I disagree that the plant is R. rotundifolia, and perhaps this is not a very good photograph of the plant. I have R. rotundifolia in this tank and others I would have hopefully noticed the similarities. I believe you are correct in your assertion that this is a Rotala species. The only thing that prevents me from concluding that you may be correct, and a factor that is not clearly evident in the photograph is that this plant has a magenta stem. My intial thought was that this plant had been grown emersed and would soon convert into a plant I could identify. The plant is still growing so perhaps it will give me more clues as to its identification. I appreciate your insight, and effort.


----------



## Killifish15 (Feb 10, 2013)

Zapins said:


> I agree with Cavan.
> 
> Also ewww you have a stem of Utricularia gibba in the background to the right of the rotundifolia. That stuff is so hard to get rid of once you have it in your tank!
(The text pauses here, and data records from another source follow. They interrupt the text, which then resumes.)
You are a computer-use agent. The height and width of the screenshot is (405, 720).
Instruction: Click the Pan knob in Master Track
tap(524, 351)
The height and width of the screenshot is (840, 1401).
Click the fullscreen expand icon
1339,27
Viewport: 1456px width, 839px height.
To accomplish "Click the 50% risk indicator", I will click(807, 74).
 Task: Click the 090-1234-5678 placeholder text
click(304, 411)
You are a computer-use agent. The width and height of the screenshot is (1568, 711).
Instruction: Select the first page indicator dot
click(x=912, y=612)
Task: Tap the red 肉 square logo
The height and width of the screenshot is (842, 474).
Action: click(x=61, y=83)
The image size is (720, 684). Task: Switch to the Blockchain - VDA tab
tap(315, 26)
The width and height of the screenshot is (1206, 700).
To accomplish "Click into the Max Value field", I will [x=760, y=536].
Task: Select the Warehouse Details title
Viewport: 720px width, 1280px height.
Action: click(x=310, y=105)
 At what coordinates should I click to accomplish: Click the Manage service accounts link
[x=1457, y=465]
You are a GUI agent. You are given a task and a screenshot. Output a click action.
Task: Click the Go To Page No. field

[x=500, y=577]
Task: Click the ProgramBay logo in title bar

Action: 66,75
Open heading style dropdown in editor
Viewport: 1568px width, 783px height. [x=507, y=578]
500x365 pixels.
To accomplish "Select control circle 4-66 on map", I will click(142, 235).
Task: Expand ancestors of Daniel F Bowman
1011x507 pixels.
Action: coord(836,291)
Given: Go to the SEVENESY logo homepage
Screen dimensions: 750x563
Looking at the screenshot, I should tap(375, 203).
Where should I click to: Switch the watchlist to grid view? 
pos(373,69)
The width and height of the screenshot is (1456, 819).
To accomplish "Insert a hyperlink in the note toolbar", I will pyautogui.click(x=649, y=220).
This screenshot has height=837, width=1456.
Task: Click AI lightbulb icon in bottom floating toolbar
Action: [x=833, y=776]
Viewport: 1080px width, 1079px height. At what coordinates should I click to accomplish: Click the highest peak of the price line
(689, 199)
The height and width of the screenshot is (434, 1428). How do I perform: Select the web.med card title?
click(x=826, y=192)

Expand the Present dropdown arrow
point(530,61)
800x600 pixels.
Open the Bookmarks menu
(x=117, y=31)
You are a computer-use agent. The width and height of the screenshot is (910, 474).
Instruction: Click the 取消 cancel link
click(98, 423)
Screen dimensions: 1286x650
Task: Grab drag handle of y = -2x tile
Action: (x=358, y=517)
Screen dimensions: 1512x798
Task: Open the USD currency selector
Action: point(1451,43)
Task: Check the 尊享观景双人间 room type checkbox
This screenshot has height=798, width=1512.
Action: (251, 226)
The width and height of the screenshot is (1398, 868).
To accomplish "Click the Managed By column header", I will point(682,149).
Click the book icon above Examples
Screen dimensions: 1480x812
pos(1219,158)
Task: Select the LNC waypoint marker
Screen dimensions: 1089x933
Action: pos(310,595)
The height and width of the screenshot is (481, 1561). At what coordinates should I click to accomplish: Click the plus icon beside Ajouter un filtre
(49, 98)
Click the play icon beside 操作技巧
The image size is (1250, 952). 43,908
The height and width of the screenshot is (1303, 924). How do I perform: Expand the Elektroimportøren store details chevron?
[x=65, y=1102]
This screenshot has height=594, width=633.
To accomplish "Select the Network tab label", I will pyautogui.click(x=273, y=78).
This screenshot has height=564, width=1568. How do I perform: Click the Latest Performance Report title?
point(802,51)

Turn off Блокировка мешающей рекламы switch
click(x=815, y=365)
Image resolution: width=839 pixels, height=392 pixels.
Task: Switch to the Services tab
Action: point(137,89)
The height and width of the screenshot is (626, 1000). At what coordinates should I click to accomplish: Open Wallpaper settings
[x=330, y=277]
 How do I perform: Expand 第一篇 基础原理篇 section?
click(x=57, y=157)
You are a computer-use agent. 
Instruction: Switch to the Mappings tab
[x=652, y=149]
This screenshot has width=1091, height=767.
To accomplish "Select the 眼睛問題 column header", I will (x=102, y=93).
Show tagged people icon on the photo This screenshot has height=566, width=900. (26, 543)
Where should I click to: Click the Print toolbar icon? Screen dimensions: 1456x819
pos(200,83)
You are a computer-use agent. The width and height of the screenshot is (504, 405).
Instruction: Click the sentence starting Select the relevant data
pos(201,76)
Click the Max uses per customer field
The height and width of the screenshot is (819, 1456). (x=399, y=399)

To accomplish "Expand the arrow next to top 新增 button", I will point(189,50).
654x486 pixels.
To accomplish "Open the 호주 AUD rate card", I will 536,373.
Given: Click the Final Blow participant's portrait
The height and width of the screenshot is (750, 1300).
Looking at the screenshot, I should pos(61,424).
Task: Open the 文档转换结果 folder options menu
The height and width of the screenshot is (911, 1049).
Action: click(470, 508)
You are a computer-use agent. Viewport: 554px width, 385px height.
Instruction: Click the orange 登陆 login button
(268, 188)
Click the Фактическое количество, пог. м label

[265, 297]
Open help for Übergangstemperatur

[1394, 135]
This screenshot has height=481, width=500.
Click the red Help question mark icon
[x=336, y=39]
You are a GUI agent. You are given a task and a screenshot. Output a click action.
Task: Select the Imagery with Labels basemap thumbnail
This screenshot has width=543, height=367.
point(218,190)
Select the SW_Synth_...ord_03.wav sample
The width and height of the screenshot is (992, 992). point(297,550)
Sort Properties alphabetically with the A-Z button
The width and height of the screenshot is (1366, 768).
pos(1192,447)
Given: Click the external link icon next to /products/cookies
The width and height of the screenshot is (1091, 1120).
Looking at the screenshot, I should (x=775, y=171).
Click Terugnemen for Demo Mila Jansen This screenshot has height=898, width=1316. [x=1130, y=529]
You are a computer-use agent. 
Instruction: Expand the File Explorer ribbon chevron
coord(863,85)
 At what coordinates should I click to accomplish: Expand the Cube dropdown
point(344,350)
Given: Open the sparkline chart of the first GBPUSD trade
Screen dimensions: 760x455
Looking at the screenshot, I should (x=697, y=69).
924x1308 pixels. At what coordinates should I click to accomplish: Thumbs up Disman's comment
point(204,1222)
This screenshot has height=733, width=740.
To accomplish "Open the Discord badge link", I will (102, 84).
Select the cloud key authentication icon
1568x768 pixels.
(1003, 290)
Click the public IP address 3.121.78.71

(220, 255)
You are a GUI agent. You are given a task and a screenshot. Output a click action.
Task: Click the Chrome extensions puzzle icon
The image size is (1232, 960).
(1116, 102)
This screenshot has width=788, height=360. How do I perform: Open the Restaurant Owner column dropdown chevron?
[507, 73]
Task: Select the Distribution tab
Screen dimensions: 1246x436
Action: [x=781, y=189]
Thank you for your observation regarding this plant, I knew it was a bladderwort, but could not identify until I went to my copy of Advanced Aquarist guide page 97 by Dr. Feroze Ghadially,circa 1969 (I kept all my aquatic books) and read that it was at some point a prized aquatic plant! The only way I was able to get this plant under control was to physically remove it, and even now strands occasionlly appear. U. gibba came in with a Postemogon plant I ordered, and against my common practice of isolating all new plants I simply added it to my aquarium. Lesson Learned! Thank you for your observation.


----------



## Killifish15 (Feb 10, 2013)

binbin9 said:


> Is this a low light tank?


I use 2.5 watts per gallon of T5 lighting 7 hours a day. I have used 300 watts of MH on this 75 gallon tank and growth was qicker, but I prefer the slower growth rate since I am setting up a larger Nature Aquarium (100 gallons) in another part of my office. I appreciate your comment.


----------



## Cavan Allen (Jul 22, 2004)

Killifish15 said:


> I disagree that the plant is R. rotundifolia, and perhaps this is not a very good photograph of the plant. I have R. rotundifolia in this tank and others I would have hopefully noticed the similarities. I believe you are correct in your assertion that this is a Rotala species. The only thing that prevents me from concluding that you may be correct, and a factor that is not clearly evident in the photograph is that this plant has a magenta stem. My intial thought was that this plant had been grown emersed and would soon convert into a plant I could identify. The plant is still growing so perhaps it will give me more clues as to its identification. I appreciate your insight, and effort.


I don't think the color of the stem makes much if any difference. Definitely a Rotala and I still think it's most likely what Zapins and I think it is.


----------